In der aktualisierten Fassung der Leitlinie [4] wird als Ursache für die Histaminintoleranz eine Erniedrigung der HNMT in geschädigtem
Kolongewebe diskutiert. Es existiert bisher kein objektiver Parameter für den Nachweis
einer Unverträglichkeit gegenüber exogen zugeführtem Histamin. Als Ursache unspezifischer
Gesundheitsstörungen ist eine Unverträglichkeit gegenüber exogen zugeführtem Histamin
aktuell „in“. Ein Therapieversuch wird üblicherweise mit H1/H2-Blockern unternommen,
einige Betroffene schwören auf die Substitution von DAO. Um Fehlernährungen zu vermeiden,
müssen die Differenzialdiagnosen ausgeschlossen und eine Sicherung über die dreistufige
Ernährungsumstellung erreicht werden.
Eine Nachweismethode ist die orale Provokation, üblicherweise mit 0,75 mg/kgKG Histaminhydrochlorid
– aber bei dieser Dosis hatten auch gesunde Probanden reagiert. Die Leitlinie empfiehlt
daher eine dreistufige Ernährungsumstellung mit Karenz (histaminarme Kost), dann Testphase
(histaminreiche Nahrungsmittel nacheinander einführen und individuelle Verträglichkeit
erarbeiten) und dann Dauerernährung (individuelle Ernährungsempfehlungen mit bedarfsdeckender
Nährstoffzufuhr). Die individuelle Empfindlichkeit schwankt stark, abhängig von Alkoholgenuss,
Hormonstatus, entzündlichen Darmerkrankungen und der Einnahme von Medikamenten (ASS,
NSAIDs). Auch der Histamingehalt in Nahrungsmitteln schwankt stark. So hat Emmentaler
Käse einen Histamingehalt zwischen 0,1 – 2000 mg/KG und geräucherte Makrele zwischen
0,1 – 1788 mg/KG Histamin. Histaminreiche Nahrungsmittel sind Fisch (Makrele, Hering,
Sardine, Thunfisch), Käse (Gouda, Camembert, Cheddar, Emmentaler, Schweizer, Parmesan),
Fleisch (geräucherte Würste, Salami, geräucherter Schinken), Gemüse (Sauerkraut, Spinat,
Tomatenketchup) und Rotweinessig. Diätpläne finden sie bei Reese et al. [5]. Eine histaminarme Kost beinhaltet prinzipiell den Verzicht auf Alkoholika, alle
geräucherten Fisch-, Fleisch oder Käseprodukte, Thunfisch, Makrelen und Rohmilchkäse.

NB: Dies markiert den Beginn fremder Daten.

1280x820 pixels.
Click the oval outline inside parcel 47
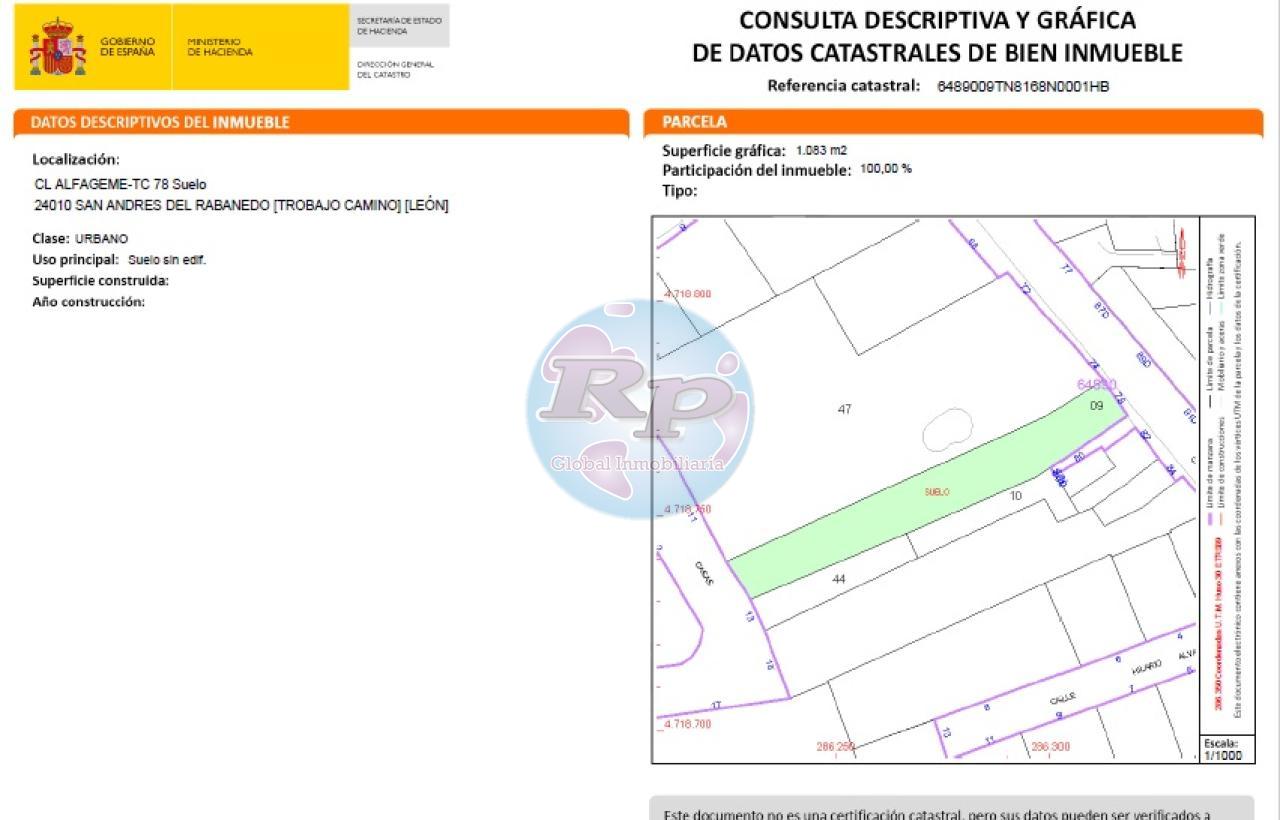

Champagner und im Fass gereifter Rotwein entwickeln einen höheren Histamingehalt als
Weißweine aus dem Stahltank [6]. Ein Pommery Champagne Brut hat einen Histamingehalt von über 1000 µg/l, ein Lanson
Champagne Black Label Brut um 360 µg/l und ein Schlumberger Sparkling Brut 7,4 µg/l.